Charter Communications, America’s second-largest publicly traded cable operator, and privately held cable giant Cox Communications announced Friday that they have agreed to join forces. Charter will purchase its competitor from the Cox family in a $21.9 billion deal in hopes of gaining the heft to better compete in an increasingly challenging market.
Moat Overrun
Charter CEO Chris Winfrey said on a conference call that the combined company’s network will reach 46 states and be available to roughly 70 million households and businesses — that would leapfrog Comcast, which reaches 64 million homes and businesses, according to its website.
After a contentious 2009 bankruptcy that left many creditors unhappy, Charter pursued mergers to build an economic moat in the struggling TV business, which left it nipping at the heels of Comcast. In 2013, it bought $1.6 billion in assets from now defunct Cablevision and, in 2016, was given the regulatory go-ahead on a $78 billion purchase of Time Warner Cable and a $10.4 billion acquisition of Bright House Networks. In recent years, however, the industry’s struggles have spread beyond declining cable subscriptions and cord-cutters opting for streaming services:
- Charter and rivals grew their subscriber ranks by millions offering cable internet, but that business line has been disrupted by a wave of new competition from outside the traditional cable business. Mobile carriers, like T-Mobile and Verizon, have added millions of wireless customers now that 5G mobile technology allows them to offer internet speeds comparable to cable, often for less.
- At the end of the first quarter, Charter had 30 million broadband customers, a decrease of 60,000 from the previous three-month period; it also shed 181,000 cable TV customers, bringing its total to 12.7 million. Comcast reported losing 199,000 broadband customers in the first quarter, an acceleration from the 139,000 it lost in the final quarter of 2024. T-Mobile, by contrast, added 424,000 high-speed internet customers in the first quarter.

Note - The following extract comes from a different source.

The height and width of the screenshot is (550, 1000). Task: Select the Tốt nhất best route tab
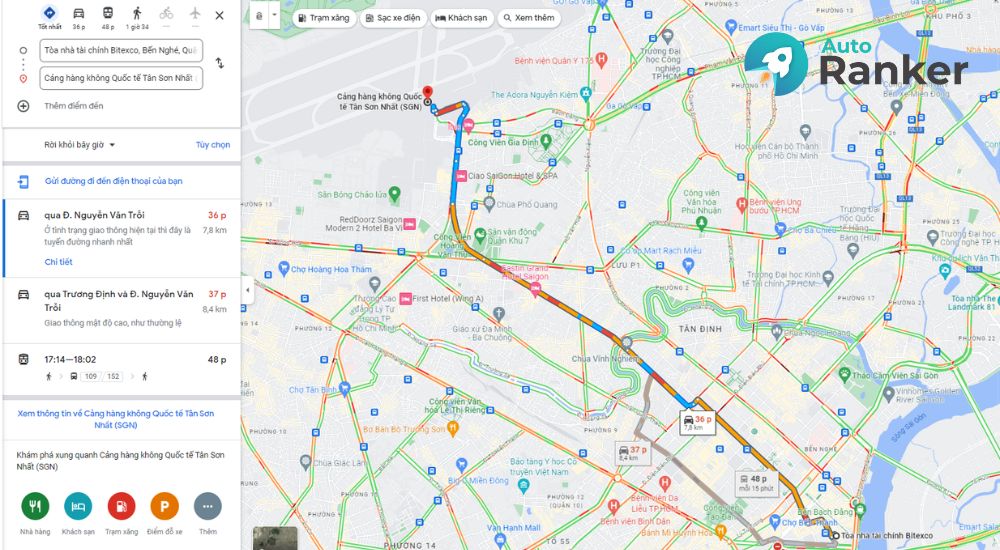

Limbo Lifted: Verizon has been involved in a major telecommunications deal of its own, having proposed to buy Frontier Communications for $20 billion last year. The transaction was stuck in limbo, however, when Federal Communications Commission Chair Brendan Carr launched a probe into Verizon’s diversity, equity and inclusion practices, which the Trump administration has discouraged in corporate America. Verizon agreed to end its DEI policies last week and, on Friday, the FCC approved its Frontier acquisition.